Published online: January 2010

DOI: 10.1002/9780470015902.a0002038.pub2

All land plants are believed to have had their origin in a unicellular green algal ancestor. The major innovations in the evolution of early land plants from their primitive ancestors were, not surprisingly, adaptations that allowed plants to reproduce in the absence of water. Besides a more sophisticated and differentiated multicellular anatomy, the invention of new reproductive structures and strategies were fundamental for the success of terrestrial colonization. One of the key innovations in the life history of land plants was the emergence of a haplo-diplontic life cycle, in which an asexual diploid phase, the sporophyte, is predominant over a reduced and dependent sexual haploid phase, the gametophyte.
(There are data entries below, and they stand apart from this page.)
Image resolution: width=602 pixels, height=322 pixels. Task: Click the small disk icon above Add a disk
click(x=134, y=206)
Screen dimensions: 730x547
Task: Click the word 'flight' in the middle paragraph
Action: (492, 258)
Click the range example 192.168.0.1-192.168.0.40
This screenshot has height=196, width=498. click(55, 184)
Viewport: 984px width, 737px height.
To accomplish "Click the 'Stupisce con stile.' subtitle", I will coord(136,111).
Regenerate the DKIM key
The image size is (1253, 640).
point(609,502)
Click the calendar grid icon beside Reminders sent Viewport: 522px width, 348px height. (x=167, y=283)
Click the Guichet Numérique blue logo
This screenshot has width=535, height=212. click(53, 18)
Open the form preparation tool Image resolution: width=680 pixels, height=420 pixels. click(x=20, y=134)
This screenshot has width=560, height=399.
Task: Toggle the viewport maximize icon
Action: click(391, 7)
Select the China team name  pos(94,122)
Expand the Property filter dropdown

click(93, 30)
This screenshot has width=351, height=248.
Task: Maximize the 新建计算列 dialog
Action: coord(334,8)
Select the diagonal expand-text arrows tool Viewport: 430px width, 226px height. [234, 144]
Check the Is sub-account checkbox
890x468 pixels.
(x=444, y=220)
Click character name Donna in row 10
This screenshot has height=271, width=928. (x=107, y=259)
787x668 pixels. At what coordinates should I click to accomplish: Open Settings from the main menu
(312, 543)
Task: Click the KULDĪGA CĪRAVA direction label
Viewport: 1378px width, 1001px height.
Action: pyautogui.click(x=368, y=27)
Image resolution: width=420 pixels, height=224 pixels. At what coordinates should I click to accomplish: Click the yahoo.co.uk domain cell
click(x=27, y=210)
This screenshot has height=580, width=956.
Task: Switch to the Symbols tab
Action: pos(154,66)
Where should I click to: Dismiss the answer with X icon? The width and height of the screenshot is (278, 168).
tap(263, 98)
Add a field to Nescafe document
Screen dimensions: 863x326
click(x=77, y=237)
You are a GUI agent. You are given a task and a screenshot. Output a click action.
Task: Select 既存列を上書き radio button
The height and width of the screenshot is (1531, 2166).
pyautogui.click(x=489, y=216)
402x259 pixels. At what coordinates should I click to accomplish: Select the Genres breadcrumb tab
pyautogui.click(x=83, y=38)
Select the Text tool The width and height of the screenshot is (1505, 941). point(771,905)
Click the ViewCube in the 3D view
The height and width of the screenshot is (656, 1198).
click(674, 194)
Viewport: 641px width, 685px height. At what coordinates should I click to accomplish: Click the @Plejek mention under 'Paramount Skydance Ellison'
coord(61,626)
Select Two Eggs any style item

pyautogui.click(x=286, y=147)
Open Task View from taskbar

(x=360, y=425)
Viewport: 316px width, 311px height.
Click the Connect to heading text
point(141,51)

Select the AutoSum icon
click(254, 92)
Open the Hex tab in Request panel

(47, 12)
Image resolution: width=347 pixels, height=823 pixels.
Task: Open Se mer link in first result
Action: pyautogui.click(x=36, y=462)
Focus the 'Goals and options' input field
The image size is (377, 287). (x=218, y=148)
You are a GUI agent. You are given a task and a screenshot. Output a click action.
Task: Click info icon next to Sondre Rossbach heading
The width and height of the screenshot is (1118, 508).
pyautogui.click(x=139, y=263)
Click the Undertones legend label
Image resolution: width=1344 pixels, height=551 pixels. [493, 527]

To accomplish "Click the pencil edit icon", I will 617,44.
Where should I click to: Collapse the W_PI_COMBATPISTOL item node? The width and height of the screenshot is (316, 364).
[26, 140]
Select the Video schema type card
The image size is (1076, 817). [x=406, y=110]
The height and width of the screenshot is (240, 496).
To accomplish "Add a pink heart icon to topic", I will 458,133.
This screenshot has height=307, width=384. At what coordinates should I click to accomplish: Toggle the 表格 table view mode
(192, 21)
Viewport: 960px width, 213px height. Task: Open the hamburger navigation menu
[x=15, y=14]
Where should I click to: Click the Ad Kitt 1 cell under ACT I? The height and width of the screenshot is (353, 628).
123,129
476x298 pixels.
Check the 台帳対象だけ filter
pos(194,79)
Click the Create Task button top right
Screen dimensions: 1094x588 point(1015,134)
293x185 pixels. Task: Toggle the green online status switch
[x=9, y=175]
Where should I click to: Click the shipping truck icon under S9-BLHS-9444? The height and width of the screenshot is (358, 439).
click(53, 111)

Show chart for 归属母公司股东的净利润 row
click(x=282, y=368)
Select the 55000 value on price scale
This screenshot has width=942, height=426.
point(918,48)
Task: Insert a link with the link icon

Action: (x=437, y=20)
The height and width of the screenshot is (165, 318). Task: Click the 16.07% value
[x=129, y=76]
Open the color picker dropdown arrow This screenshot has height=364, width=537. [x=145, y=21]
Other evolutionary trends include a transition to a heterosporic life cycle, internalization of gametes within specialized gametophytes, development of a pollination mechanism independent of water for fertilization, and the invention of seeds, an efficient way of protecting and dispersing the developing embryos.

Key Concepts:

  • Paleobotany and phylogenetic analyses are important tools for inferring trends in the evolution and diversification of plants.
  • Land plant evolution involved innovations which allowed organisms to reproduce without a need for water.
  • Sporophytes are believed to have evolved from a haploid ancestral condition in which meiosis was delayed.
  • Multicellularity and sexual reproduction allowed diversification and adaptation to new environments during evolution.
  • Meiosis is essential in a sexually reproducing organism for maintenance of ploidy after fertilization.
  • Fertilization generates genetic diversity by combining chromosomes inherited from two distinct individuals.
  • Endospory evolved in the production of a seed.
  • Heteromorphism allowed evolution of sexual dimorphism.
  • Apomixis allows clonal propagation by seeds.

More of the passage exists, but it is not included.